After the mirror is complete, save the section “imageContentSources” from the output and add it to the install-config.yaml

Example output from “oc adm release mirror”

imageContentSources:
- mirrors:
  - myregistry.mydomain.local/ocp4/openshift4
  source: quay.io/openshift-release-dev/ocp-release
- mirrors:
  - myregistry.mydomain.local/ocp4/openshift4
  source: quay.io/openshift-release-dev/ocp-v4.0-art-dev

The "imageContentSources" directive informs the installer to pull the installation images from our local mirror registry instead of quay.io

After the installation image mirror is completed, we can move on to mirror the needed Operator images.

Operators images mirror

OCP heavily relies on the concept of Operators and, the various components of an Operator run in a container. For the same reason explained in the previous section (to avoid failure due to an internet connectivity problem) we need to mirror all the images required by the Operators.

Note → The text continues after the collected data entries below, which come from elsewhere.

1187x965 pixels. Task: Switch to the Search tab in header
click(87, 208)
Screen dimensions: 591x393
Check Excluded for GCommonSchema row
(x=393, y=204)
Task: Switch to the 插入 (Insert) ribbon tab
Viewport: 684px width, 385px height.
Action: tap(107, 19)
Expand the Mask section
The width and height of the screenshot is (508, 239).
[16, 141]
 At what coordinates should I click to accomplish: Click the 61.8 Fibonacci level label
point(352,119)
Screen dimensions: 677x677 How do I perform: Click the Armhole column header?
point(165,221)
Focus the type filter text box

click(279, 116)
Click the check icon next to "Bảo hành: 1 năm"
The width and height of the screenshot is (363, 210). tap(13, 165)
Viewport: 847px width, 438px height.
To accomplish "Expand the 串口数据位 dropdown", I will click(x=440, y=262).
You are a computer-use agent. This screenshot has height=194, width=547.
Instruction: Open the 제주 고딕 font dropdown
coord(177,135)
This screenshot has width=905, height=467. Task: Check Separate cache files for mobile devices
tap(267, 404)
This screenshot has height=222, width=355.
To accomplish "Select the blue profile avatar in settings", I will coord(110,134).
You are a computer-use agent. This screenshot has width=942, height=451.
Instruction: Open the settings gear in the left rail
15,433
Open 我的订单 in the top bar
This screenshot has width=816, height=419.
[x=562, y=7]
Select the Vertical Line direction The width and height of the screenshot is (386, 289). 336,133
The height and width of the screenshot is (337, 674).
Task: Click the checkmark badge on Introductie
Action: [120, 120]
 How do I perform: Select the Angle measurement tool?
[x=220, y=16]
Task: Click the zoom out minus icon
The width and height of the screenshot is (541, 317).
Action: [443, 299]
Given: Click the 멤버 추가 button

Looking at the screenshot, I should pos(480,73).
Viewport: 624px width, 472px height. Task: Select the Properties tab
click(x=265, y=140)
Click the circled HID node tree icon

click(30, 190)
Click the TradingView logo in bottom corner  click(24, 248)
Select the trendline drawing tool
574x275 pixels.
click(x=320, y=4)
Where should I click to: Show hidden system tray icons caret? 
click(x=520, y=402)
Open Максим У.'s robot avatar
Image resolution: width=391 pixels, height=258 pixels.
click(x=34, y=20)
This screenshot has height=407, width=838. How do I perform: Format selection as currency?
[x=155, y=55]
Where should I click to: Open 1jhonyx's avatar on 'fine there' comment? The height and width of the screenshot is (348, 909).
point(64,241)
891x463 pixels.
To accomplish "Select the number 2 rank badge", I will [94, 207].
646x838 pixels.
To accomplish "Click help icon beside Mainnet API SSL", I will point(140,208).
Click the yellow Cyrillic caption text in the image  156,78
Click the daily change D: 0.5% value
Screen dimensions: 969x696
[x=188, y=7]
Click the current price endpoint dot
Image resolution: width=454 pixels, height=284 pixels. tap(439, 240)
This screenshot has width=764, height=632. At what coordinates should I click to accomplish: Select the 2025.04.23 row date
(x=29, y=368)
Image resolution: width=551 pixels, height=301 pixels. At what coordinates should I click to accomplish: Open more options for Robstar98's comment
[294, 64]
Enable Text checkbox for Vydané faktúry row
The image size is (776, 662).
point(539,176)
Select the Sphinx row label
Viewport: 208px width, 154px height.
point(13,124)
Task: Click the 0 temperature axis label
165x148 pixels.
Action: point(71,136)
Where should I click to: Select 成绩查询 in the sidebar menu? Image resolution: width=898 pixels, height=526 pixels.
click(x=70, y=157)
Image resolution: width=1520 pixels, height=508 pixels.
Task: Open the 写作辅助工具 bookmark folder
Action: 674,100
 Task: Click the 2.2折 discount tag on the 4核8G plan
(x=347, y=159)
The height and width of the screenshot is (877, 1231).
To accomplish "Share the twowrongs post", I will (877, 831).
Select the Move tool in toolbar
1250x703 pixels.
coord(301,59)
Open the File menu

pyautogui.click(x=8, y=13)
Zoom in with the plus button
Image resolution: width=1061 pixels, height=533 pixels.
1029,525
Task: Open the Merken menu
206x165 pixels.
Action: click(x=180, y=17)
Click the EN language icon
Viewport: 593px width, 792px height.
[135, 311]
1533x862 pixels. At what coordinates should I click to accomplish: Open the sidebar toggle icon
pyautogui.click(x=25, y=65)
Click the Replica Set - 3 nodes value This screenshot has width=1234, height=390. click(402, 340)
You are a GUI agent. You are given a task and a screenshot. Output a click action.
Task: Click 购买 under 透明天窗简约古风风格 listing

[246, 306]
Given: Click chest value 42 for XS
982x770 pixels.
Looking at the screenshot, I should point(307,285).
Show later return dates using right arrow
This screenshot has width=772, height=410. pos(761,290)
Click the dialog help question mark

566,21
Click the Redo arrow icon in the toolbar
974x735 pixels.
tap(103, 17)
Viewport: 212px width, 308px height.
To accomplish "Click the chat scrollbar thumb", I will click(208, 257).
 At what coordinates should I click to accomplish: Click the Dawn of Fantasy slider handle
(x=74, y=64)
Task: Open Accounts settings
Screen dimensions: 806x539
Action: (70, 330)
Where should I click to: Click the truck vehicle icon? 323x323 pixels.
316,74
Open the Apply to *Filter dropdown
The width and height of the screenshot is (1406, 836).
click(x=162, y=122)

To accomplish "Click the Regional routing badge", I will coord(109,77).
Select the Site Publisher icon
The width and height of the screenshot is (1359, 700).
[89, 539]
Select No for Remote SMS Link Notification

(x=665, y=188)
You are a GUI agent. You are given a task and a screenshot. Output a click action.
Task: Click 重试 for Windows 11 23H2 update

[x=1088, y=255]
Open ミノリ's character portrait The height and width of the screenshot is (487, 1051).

Mirroring a set of Operator’s images is not straightforward like mirroring the installation images because we need to know exactly what images to mirror for a certain operator.

Some Operators require a few images; others also require 20: we cannot manually select them one by one because it would be a very long job and above all to be updated continuously (updates are quite frequent ...)

Typically, In a connected OpenShift installation, we can easily install operators from four default catalog sources:

Catalog sources are just images containing a list of relevant operators.

For example, the “Red Hat” catalog source image lists only Operators created and maintained by Red Hat.

The “Certified” catalog source image list third-party Operators certified by Red Hat

(more information about how to gain the Red Hat Certification for Operators can be found here.),

In an air-gapped (disconnected) installation, we can not use these default catalogs because we must avoid external internet connectivity issues; instead, we have to create our custom catalog and finally mirror the images of the operators listed in our custom catalog.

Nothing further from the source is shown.